# Document passage:
%%

Elizabeth S. Budilarto
Department of Food Science
College of Food and Agriculture
Studies on the Initial Stage of Lipid Oxidation in Bulk Oils
Professor Afaf Kamal-Eldin
15 December 2014
During the oxidation of bulk oils, oxidation products (i.e. peroxide values, conjugated dienes and thiobar-bituric acid
reactive substances) are formed gradually and increased sharply at the end of the induction period. Tocopherols were
consumed, some water was formed, and micelles increased in size during the induction period of vegetable oils oxidized
in bulk. The evidence that the evolution of micellar size was in parallel with the end of induction period corroborates
the recognition that micelles are the active site of oxidation. The interactions of α-tocopherol and three synergists:
ascorbyl palmitate, phosphatidylcholine and L-lysine were studied in cod liver oil, to examine their effects on formation of
thiobarbituric acid reac-tive substances. Second order polynomial models were found to satisfactorily represent the slope
of changes of conjugated dienes, thiobarbituric acid reactive substances and α-tocopherol during the induc-tion period.
The suggested optimized levels of the four additives to protect cod liver oil at 30°C based on the rate of thiobarbituric acid
reactive substances formation and loss of α-tocopherol (day 0 to 4) are α-tocopherol (1200 μg/g), ascorbyl palmitate (100
μg/g), phosphatidylcholine at (9000 μg/g) and L-lysine (1000 μg/g). Higher level of α-tocopherol and ascorbyl palmitate
did not give better protections to the oils or caused a loss in the antioxidant efficacy, compared to when the additives
were added at lower levels. Phosphatidylcholine was effective at a wide range of high concentration while L-lysine
improved the pro-tection at levels up to 4000 μg/g.

%%

# Extracted records:
%%

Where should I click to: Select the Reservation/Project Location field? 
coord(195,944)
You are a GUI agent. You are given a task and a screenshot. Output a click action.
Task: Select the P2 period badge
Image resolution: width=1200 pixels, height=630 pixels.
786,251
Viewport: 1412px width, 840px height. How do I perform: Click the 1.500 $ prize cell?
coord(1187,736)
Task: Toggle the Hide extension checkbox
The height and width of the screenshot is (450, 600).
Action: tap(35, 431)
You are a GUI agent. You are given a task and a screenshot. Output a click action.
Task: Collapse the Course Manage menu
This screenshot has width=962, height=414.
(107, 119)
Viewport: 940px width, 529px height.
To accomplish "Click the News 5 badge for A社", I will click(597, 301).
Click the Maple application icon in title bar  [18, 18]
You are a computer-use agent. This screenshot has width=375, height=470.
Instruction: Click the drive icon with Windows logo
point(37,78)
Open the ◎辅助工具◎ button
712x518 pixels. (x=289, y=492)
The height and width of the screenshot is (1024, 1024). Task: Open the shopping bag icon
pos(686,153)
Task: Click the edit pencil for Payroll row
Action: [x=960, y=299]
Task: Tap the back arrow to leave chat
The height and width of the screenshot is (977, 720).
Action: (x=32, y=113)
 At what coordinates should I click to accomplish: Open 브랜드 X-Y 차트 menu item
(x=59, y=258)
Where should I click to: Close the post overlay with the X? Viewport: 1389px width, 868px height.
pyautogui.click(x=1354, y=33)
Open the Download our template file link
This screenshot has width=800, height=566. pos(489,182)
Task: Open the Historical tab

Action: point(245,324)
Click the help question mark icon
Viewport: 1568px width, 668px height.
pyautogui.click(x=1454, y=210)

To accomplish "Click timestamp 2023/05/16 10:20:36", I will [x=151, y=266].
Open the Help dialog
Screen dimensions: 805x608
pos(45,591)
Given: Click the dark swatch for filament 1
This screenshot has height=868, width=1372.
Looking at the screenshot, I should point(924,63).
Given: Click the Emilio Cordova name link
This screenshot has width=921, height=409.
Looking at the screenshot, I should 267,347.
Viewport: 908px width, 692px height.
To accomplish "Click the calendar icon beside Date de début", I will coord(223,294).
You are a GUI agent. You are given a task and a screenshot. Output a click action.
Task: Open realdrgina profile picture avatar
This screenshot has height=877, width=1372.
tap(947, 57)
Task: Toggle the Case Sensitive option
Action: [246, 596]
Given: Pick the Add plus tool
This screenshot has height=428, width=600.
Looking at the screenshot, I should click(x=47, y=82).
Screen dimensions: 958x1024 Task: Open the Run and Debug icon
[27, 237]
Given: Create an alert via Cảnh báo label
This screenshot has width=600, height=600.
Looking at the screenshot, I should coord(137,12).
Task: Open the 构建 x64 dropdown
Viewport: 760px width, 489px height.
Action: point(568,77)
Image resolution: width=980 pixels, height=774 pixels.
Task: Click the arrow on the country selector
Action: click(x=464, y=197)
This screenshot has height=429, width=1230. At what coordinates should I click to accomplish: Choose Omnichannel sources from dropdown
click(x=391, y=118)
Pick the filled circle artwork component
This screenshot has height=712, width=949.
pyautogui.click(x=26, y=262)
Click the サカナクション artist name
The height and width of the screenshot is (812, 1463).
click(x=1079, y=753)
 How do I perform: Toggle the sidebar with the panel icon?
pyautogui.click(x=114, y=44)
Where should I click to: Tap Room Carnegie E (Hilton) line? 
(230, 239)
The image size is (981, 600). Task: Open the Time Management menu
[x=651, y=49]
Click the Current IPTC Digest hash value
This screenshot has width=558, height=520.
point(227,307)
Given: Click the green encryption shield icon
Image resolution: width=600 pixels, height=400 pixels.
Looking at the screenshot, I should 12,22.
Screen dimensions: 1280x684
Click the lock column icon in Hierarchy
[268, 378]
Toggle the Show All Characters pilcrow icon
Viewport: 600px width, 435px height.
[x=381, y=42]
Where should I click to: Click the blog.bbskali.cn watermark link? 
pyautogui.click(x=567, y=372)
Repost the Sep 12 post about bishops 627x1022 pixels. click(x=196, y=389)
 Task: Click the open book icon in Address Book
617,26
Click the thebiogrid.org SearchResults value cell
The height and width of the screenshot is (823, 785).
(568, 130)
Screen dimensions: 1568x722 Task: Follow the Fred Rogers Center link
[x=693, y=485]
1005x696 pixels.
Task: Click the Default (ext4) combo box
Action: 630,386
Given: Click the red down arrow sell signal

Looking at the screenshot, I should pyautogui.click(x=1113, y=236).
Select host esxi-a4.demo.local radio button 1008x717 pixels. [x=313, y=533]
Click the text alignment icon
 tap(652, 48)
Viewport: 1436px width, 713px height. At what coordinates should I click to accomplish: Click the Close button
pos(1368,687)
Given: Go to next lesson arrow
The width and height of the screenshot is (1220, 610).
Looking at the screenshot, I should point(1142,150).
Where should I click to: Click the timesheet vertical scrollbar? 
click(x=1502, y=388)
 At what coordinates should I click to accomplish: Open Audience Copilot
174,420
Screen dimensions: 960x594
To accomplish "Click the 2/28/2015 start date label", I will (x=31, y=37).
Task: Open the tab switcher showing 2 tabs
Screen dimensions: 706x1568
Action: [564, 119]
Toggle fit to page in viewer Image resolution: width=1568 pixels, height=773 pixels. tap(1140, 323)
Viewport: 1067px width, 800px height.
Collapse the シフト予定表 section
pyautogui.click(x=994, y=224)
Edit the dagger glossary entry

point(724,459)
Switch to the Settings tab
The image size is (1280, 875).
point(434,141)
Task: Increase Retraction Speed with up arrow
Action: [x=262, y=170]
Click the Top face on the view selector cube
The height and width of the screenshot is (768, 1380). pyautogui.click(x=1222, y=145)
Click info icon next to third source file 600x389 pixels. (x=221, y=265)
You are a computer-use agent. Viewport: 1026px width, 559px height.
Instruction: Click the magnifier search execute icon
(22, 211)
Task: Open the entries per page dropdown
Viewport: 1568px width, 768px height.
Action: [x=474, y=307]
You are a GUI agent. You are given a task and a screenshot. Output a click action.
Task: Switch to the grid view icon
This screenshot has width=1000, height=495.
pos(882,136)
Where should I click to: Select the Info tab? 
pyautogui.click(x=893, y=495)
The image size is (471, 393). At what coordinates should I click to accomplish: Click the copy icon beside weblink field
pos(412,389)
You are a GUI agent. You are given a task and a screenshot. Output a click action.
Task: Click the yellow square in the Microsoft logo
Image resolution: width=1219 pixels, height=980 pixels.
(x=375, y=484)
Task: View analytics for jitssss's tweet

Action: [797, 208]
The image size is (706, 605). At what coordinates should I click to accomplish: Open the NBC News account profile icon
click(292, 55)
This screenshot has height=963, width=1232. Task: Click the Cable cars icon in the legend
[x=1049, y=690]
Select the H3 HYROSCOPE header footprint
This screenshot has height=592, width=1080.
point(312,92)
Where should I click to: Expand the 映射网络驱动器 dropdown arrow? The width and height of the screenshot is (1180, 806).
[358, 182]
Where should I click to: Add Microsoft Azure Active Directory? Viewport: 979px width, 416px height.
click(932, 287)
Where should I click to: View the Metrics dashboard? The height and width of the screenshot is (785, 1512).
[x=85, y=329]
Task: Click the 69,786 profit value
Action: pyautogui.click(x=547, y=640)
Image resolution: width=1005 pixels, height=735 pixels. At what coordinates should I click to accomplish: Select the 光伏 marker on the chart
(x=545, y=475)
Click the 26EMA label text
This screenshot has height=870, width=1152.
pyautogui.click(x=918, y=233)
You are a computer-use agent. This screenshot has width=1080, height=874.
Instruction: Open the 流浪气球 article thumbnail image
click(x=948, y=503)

%%

# Task objective:
Copy out the entire abstract on lipid oxidation in bulk oils above, word for word.

# Solved exercise:
Elizabeth S. Budilarto
Department of Food Science
College of Food and Agriculture
Studies on the Initial Stage of Lipid Oxidation in Bulk Oils
Professor Afaf Kamal-Eldin
15 December 2014
During the oxidation of bulk oils, oxidation products (i.e. peroxide values, conjugated dienes and thiobar-bituric acid
reactive substances) are formed gradually and increased sharply at the end of the induction period. Tocopherols were
consumed, some water was formed, and micelles increased in size during the induction period of vegetable oils oxidized
in bulk. The evidence that the evolution of micellar size was in parallel with the end of induction period corroborates
the recognition that micelles are the active site of oxidation. The interactions of α-tocopherol and three synergists:
ascorbyl palmitate, phosphatidylcholine and L-lysine were studied in cod liver oil, to examine their effects on formation of
thiobarbituric acid reac-tive substances. Second order polynomial models were found to satisfactorily represent the slope
of changes of conjugated dienes, thiobarbituric acid reactive substances and α-tocopherol during the induc-tion period.
The suggested optimized levels of the four additives to protect cod liver oil at 30°C based on the rate of thiobarbituric acid
reactive substances formation and loss of α-tocopherol (day 0 to 4) are α-tocopherol (1200 μg/g), ascorbyl palmitate (100
μg/g), phosphatidylcholine at (9000 μg/g) and L-lysine (1000 μg/g). Higher level of α-tocopherol and ascorbyl palmitate
did not give better protections to the oils or caused a loss in the antioxidant efficacy, compared to when the additives
were added at lower levels. Phosphatidylcholine was effective at a wide range of high concentration while L-lysine
improved the pro-tection at levels up to 4000 μg/g.